In many parts of the world, the Church is doing really well. People attend Mass in their tens of thousands. The gospel is preached and the people live their faith. It is no exaggeration to say that in Africa and Asia the numerical and spiritual growth of the Church has been explosive. Praise God.
But in other parts of the world, although we dream of that kind of response to the Gospel, it is really hard work, and we are such a “little flock.” It is for us to allow the Holy Spirit to do whatever work within and amongst us that he wills during this time, even as we continue to dream of great harvests. And while we do that, we remember the faithfulness of those who like George Bowen sowed seeds that grew only after he had died, with the prophetic words of Josef Ratzinger and that Whit-Monday Mass in Rome ringing in our ears. As orthodox Anglicans we might even feel as if we are “a little flock within a little flock”! . . . but we have been promised the Kingdom.
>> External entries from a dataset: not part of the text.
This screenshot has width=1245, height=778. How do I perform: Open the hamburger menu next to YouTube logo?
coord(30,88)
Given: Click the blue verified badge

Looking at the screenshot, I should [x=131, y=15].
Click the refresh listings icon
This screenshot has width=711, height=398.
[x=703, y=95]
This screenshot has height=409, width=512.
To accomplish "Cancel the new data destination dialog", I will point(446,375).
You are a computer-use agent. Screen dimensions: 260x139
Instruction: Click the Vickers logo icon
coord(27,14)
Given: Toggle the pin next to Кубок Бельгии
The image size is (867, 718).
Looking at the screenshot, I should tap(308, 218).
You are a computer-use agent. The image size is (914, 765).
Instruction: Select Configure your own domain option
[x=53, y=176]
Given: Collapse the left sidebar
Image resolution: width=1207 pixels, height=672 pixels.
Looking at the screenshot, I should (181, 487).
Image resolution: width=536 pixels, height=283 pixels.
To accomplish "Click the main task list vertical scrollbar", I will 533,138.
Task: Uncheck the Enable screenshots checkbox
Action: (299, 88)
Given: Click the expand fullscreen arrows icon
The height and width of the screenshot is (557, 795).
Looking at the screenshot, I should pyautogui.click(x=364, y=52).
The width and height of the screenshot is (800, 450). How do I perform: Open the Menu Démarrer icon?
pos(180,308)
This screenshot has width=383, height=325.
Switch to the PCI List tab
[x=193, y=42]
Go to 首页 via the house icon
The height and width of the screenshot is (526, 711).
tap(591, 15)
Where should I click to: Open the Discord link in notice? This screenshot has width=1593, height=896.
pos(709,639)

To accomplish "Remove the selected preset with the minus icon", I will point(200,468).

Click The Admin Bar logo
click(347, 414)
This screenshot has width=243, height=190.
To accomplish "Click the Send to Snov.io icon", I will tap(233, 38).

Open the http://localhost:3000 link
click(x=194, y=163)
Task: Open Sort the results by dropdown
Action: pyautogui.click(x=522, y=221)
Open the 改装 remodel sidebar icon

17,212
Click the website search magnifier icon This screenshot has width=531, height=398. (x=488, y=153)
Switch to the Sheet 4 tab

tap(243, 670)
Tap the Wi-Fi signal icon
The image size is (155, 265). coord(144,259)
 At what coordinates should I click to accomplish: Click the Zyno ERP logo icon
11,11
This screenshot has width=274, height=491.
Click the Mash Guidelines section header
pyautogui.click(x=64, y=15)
And we live in the Kingdom, which is righteousness, peace and joy in the Holy Spirit (Romans 14:17); the Lord “works with us” confirming the preached word “with signs following” (Mark 16:20). We are those who even in this world have “tasted of the powers of the age to come” (Hebrews 6:4), who in the Mass are swept into the glory of the heavenly worship with Jesus our great high priest who gave his life for the world and who ever lives to intercede for us (and with us).
Jesus said, “Fear not, little flock.” Later in that passage he tells us to be ready for his coming, like servants who patiently wait through the night for their master’s return. Do you remember how it was in the night, that the Lord came to free his people in the Exodus (Wisdom 18:6)? Do you remember how it was in the night that Jesus rose from the tomb? Do you remember the prophecy that it is in the night, when things are as bad as they can get, when “deep darkness” covers the people, that the Lord will arise upon them and reveal his glory (Isaiah 60:1-2)?